Jack Russell Terrior puppy playing with ribbon
  • Frantically wagging tail
  • Jumping up at people
  • Crouching down then pouncing
  • ‘zooming’ around and grabbing items or grabbing at people as they zoom past
  • Barking at the person they want to interact with

Typical situations puppies bite in include;

  •  Interactions after alone time
  • Family returning home from work/school
  • Being released from crate/pen or confinement area
  • Movement around the house. E.g mornings getting ready for work

Forewarned is forearmed. So be ready to use the strategies below when any of the situations above occur. Huh? .. Yep we need to be organised .

Redirect their attention 
If your puppy begins to mouth your hands, offer them something else to direct their attention on. The key to this method being effective is recognising the signs of arousal before they bite and redirecting them to bite something else before they bite you.

If you redirect them to an item and they leave it to continue biting you, the item you have chosen is too low in value. You need to up the value of the reward. For example, a toy on it’s own is lower value than interacting with you. A toy that you are tugging on is much more valuable. If redirecting to a toy, play tug with them. If you do this enough, they may eventually bring you the toy to play tug with instead of going straight for your pant leg.

You might choose to redirect them to training exercises or having quiet time with a food puzzle or chew items.
NEVER play with your hands or wave your hands around your puppy’s face. You are telling them to bite and undoing any progress you make.

Withdraw your attentionnipping
The moment they bite you, withdraw your full attention from them. This means no eye contact and no verbal or physical interactions at all. Stand still and ignore them for 5-10 seconds MAXIMUM!

*If your pup is persistent in mouthing and you cannot reach 5-10 seconds, you may need to withdraw yourself from the situation or even room It sounds like they need a nap. If this continues,  please talk to your trainer. We are not recognising the signals or the pup is not getting enough down time for whatever reason.

But most importantly more than taking your self away, you must be able to teach your puppy to settle /calm. This is different  to distracting them.
Biting often happens in times of arousal so being able to settle and calm your puppy is extremely important.

Settling is not exciting, you are not doing cool stuff with your puppy but it is so important. Your puppy needs to be able to self calm. We need to feel we can calm our puppies down so we feel confident  to expose them to more freedom or new situations.

Settle your puppy by asking them to look at you, to stop and just focus on one thing for a moment.

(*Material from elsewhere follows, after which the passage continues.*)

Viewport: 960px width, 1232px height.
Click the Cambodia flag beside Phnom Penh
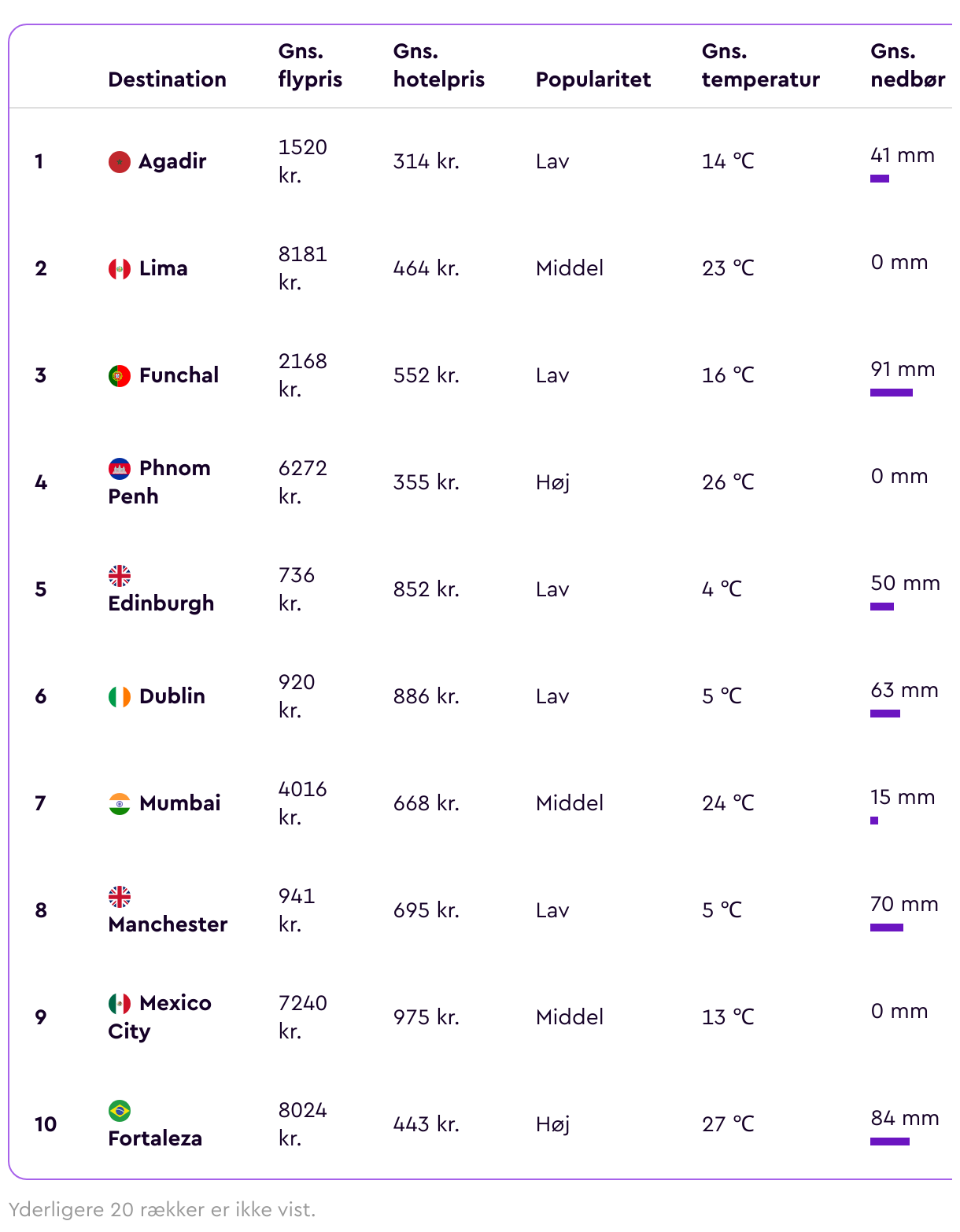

Give them something to chew on, so encouraging them to lie down and relax whilst they chew.  Keep telling them how good they are when they are relaxing , keep making a point of this. A great test  is to ask your pup to look at you, when they do, give them a treat and keep asking them to look at you until they relax into the game and just sit and look at you and finally that is too much energy they lie down and look at you.  Yeah.

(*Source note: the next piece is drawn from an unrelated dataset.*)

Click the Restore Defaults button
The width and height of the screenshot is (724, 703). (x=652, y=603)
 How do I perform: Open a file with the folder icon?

If you find your pup barking at you, I would suggest that you are bribing them and they think you are teasing them with the food in your hand .Talk to your local trainer about your  training techniques. Be attentive with settling exercises. It is also a good idea to interrupt play time with a short settling period before resuming, to prevent their arousal levels from peaking.

Again, this method is most effective when you can predict times of arousal and settle them before they have the opportunity to bite/mouth.
For example, if you are having visitors over or there are children playing in the yard, put the puppy on-lead and do settling exercises

Planning is key in preventing biting.